Mabon Craft Projects

of 06

Craft Projects to Celebrate Mabon

Mabon is the time to mark the autumn equinox. BURGER / Getty Images

Autumn is a wonderful time to get crafty, thanks to the bright colors of the season. Make your own harvest candles, celebratory incense, and autumn God's Eyes to decorate your home for the coming Sabbat.

of 06

Mabon Harvest Potpourri

Make some harvest potpourri for Mabon!. Image by Adrienne Bresnahan/Moment Open/Getty Images

One of the most magical aspects of the Mabon season is the smells. From campfires to burning leaves to pumpkin spice, the aromas of fall tend to trigger warm and happy memories for many of us. You can mix up a batch of harvest potpourri to use during the autumn months, and let it simmer on your stove top or in an electric warmer.

*Raw data*

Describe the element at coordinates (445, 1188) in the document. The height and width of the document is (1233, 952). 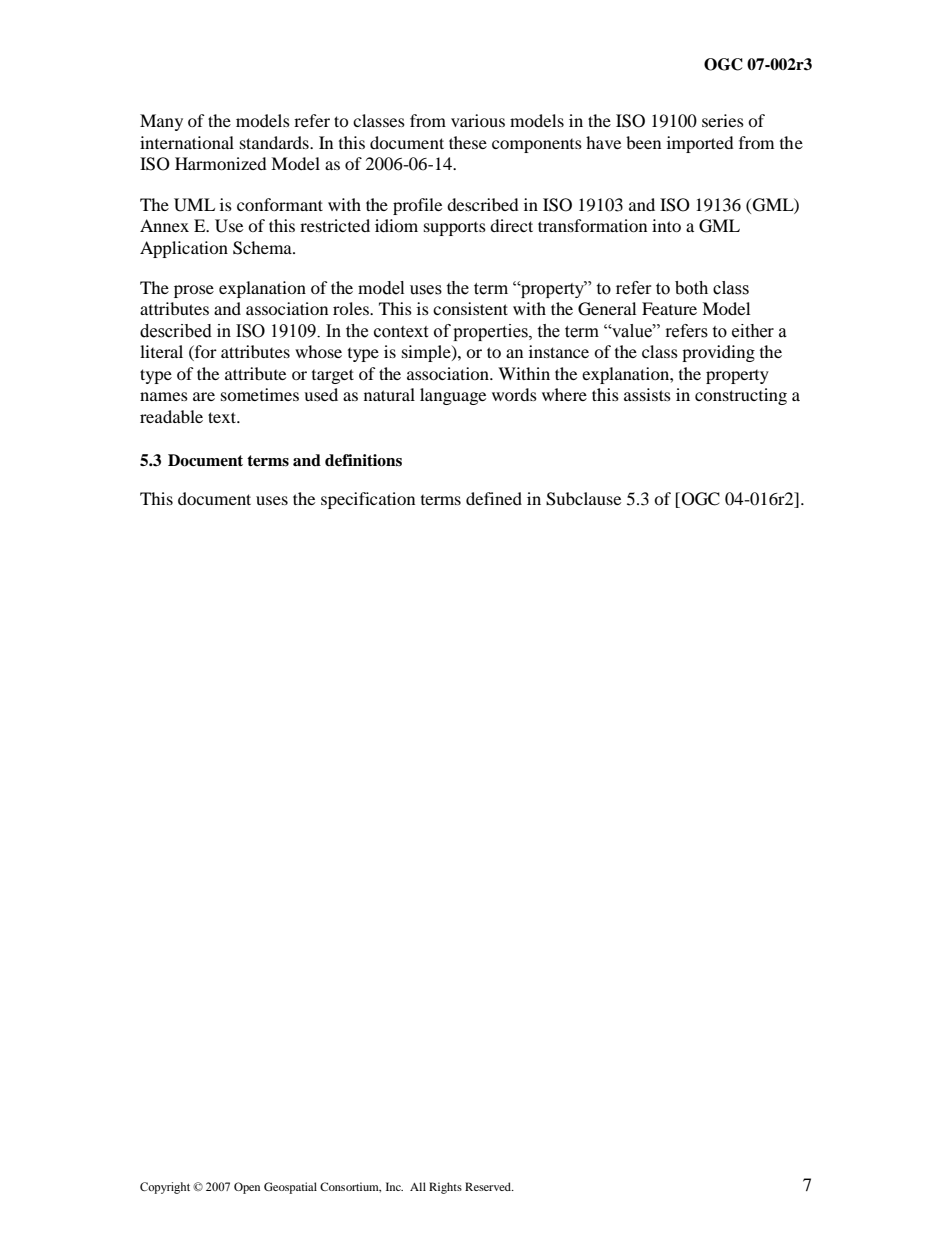
I see `Rights` at that location.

*Challenge A*
Write out the part of the Mabon craft page that starts at the words "Mabon Harvest Potpourri" and ends after "an electric warmer.".
*Challenge B*
Carry the Mabon craft page forward from its last sentence.

*Final answer A*
Mabon Harvest Potpourri

Make some harvest potpourri for Mabon!. Image by Adrienne Bresnahan/Moment Open/Getty Images

One of the most magical aspects of the Mabon season is the smells. From campfires to burning leaves to pumpkin spice, the aromas of fall tend to trigger warm and happy memories for many of us. You can mix up a batch of harvest potpourri to use during the autumn months, and let it simmer on your stove top or in an electric warmer.

*Final answer B*
Although you can buy commercially prepared potpourri, it’s easy to make your own – and it’s something people have been doing for a long time. According to the Herb Lady, “Potpourri,” from the French word for “rotten pot“ (“pot-” meaning “pot” and “-pourri“ meaning “rotten“), is commonly used to describe “a collection of dried flower petals, leaves, herbs, and spices that is used to scent the air.” It was common practice for the French in the early 17th century to use these mixtures to scent their homes.”

However, people have been blending together herbs, spices and other goodies to make their homes smell good long before the French gave this practice a name. Keep in mind that our modern perception of fragrance is quite different from that of people in centuries past. Indoor plumbing and personal hygiene are relatively new in the grand scheme of things, and it didn’t take much for your home to start smelling pretty ripe before the advent of these inventions.

The emperors of ancient Rome were big advocates of scented products, both to anoint the body and to freshen a living space. In ancient Egypt, pharaohs used perfumed ointments and oils, and fragrant rushes and plants were strewn about in temples and homes to keep the air fresh.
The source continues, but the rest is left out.